Good weather, good tide. good fishing. I stopped fishing around 8:00 this morning with 22 perch and one cat I didn't want. All on the albino colored little jig. Eat more perch.


----------



## catman (May 28, 2001)

Andy I think it's time for you to stop using the word "fishing" and start using the word "catching" in your reports.


----------



## andypat (Jan 7, 2004)

LOL! Mike, I use to say I lucked into these fish this morning. Thanks Mike! It don't matter no one likes pan fishing on this fishing forum. I might surprise you all and go to Delaware and catch some flounder, spot, and maybe croaker's.


----------



## catman (May 28, 2001)

Hey Andy, the last time I looked my name was Nick not Mike. You said "It don't matter no one likes pan fishing on this fishing forum". Well if it wasn't for your pan fish and that of Judy this forum would be dead. Keep posting.


----------



## Ajv5148 (Mar 3, 2017)

andypat said:


> LOL! Mike, I use to say I lucked into these fish this morning. Thanks Mike! It don't matter no one likes pan fishing on this fishing forum. I might surprise you all and go to Delaware and catch some flounder, spot, and maybe croaker's.
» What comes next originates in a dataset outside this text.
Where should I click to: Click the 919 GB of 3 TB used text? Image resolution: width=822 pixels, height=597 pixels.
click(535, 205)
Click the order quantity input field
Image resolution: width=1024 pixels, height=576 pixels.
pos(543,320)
I love your panfish reports, Andy! I live in Pennsylvania so my reports aren't to relevant to this forum, but try to make a report any time I fish md or de. About to make a weekend report now!


----------



## andypat (Jan 7, 2004)

catman said:


> Hey Andy, the last time I looked my name was Nick not Mike. You said "It don't matter no one likes pan fishing on this fishing forum". Well if it wasn't for your pan fish and that of Judy this forum would be dead. Keep posting.


LMAO! Sorry NICK. Wonder who Mike is.? LOL!


----------



## mathman (Aug 8, 2017)

I love panfishing. Just wish I had as consistent and nearby fishing as you Andy. 



andypat said:


> I might surprise you all and go to Delaware and catch some flounder, spot, and maybe croaker's.
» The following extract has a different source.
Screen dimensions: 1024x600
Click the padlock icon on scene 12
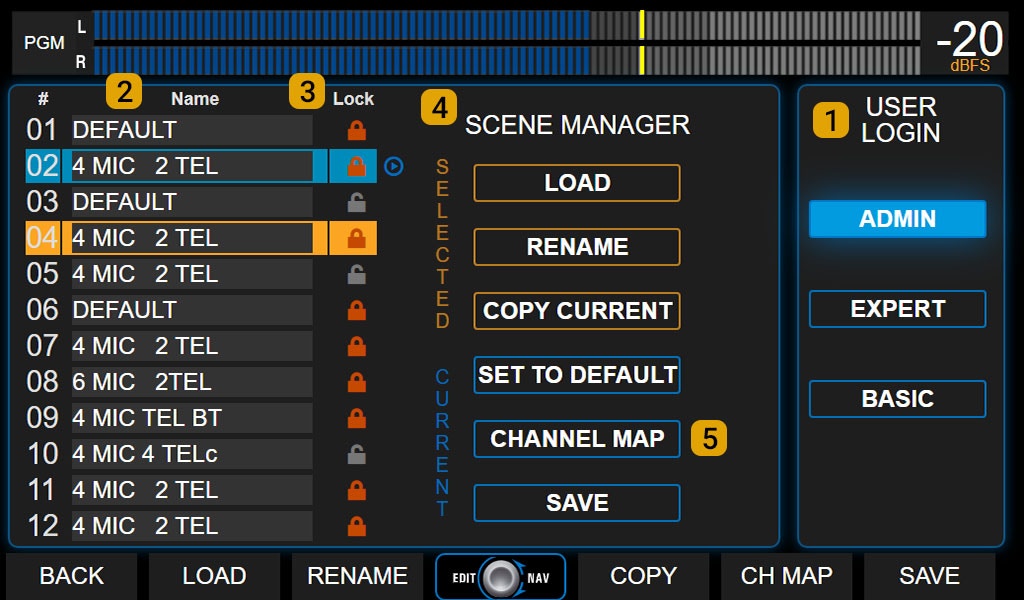click(355, 526)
Go for it Andy! Be safe though.


----------



## Donp (Jan 3, 2017)

I love your panfishing reports as well. I pan fish every weekend from a boat so I don't post reports. It takes me three times longer to catch the same amount, but one advantage I have is fishing under the bridge when it's hot. The wind funnels between the pilings making it a very enjoyable day.


----------



## KAYO (Jun 21, 2002)

andypat said:


> Good weather, good tide. good fishing. I stopped fishing around 8:00 this morning with 22 perch and one cat I didn't want. All on the albino colored little jig. Eat more perch.
> View attachment 61047
> View attachment 61049
> View attachment 61051


Andy, I love your reports. They are informative and entertaining. Please don't stop sharing your experiences.


----------



## andypat (Jan 7, 2004)

Kayo, I'm not going to stop posting reports. I like doing it. Been making fishing reports for about twenty years. First in FL. Now in Md. I also like taking pictures. It serves as a fishing log for me.


----------



## ba0021 (May 23, 2007)

are the spots running yet around kent narrows


----------



## andypat (Jan 7, 2004)

ba0021 said:


> are the spots running yet around kent narrows


Yes, I am sure they are.


----------